Archive link: https://web.archive.org/web/20200312192401/https://newsroom....
> “Performing magnetic resonance is like trying to move a particular ball on a billiard table by lifting and shaking the whole table,” he says. “We'll move the intended ball, but we'll also move all the others.
> “The breakthrough of electric resonance is like being handed an actual billiards stick to hit the ball exactly where you want it.”
This could allow much more compact MRI scanners, vast improvements in quantum computing, chemistry or mining, and of course to design fundamentally new science experiments.

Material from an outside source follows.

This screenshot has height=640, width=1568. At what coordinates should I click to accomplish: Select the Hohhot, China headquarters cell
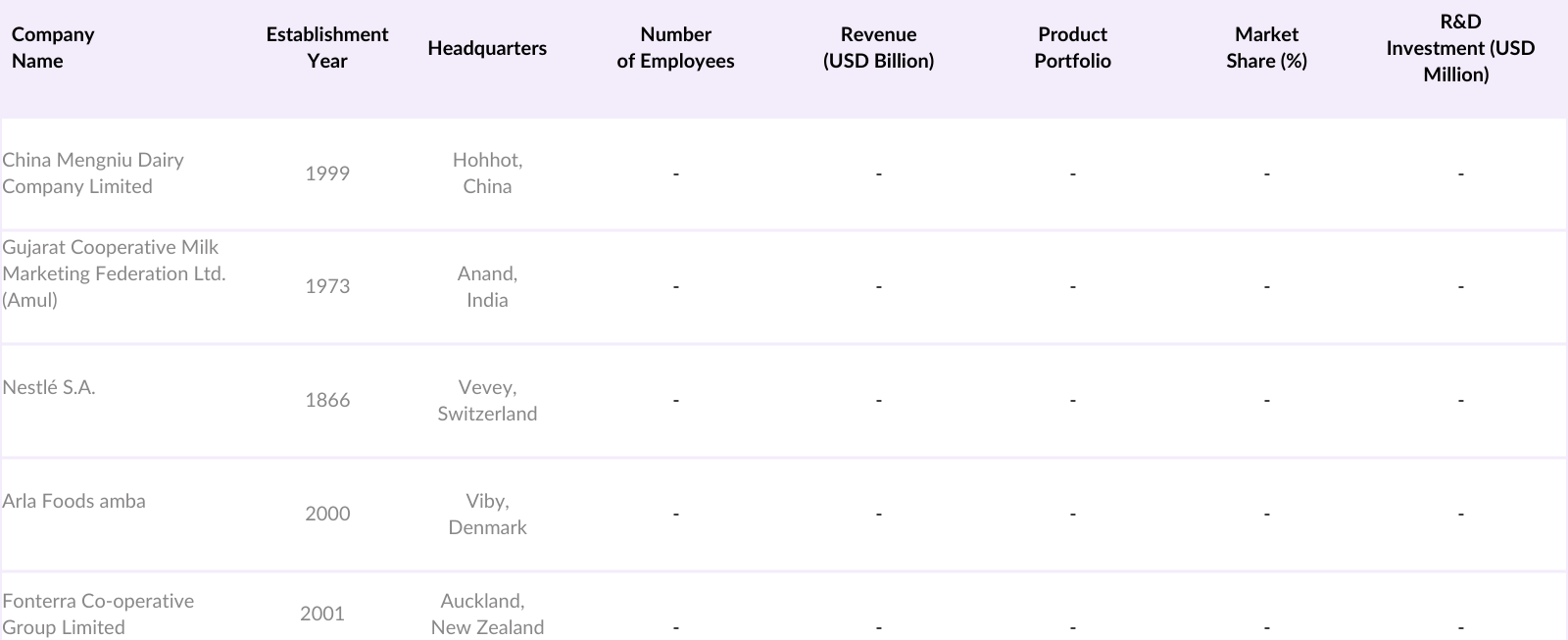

> “This landmark result will open up a treasure trove of discoveries and applications,” says Professor Morello. “The system we created has enough complexity to study how the classical world we experience every day emerges from the quantum realm. Moreover, we can use its quantum complexity to build sensors of electromagnetic fields with vastly improved sensitivity. And all this, in a simple electronic device made in silicon, controlled with small voltages applied to a metal electrode.”
If you don't know about NER (Nuclear Electric Resonance), take comfort in knowing that Pr. Morello did not either. We're “rediscovering” this rather dead field. What a fantastic serendipitous discovery, isn't it?
For something like this where so few readers can understand the specialist article, it's preferable to link to the best popular summary.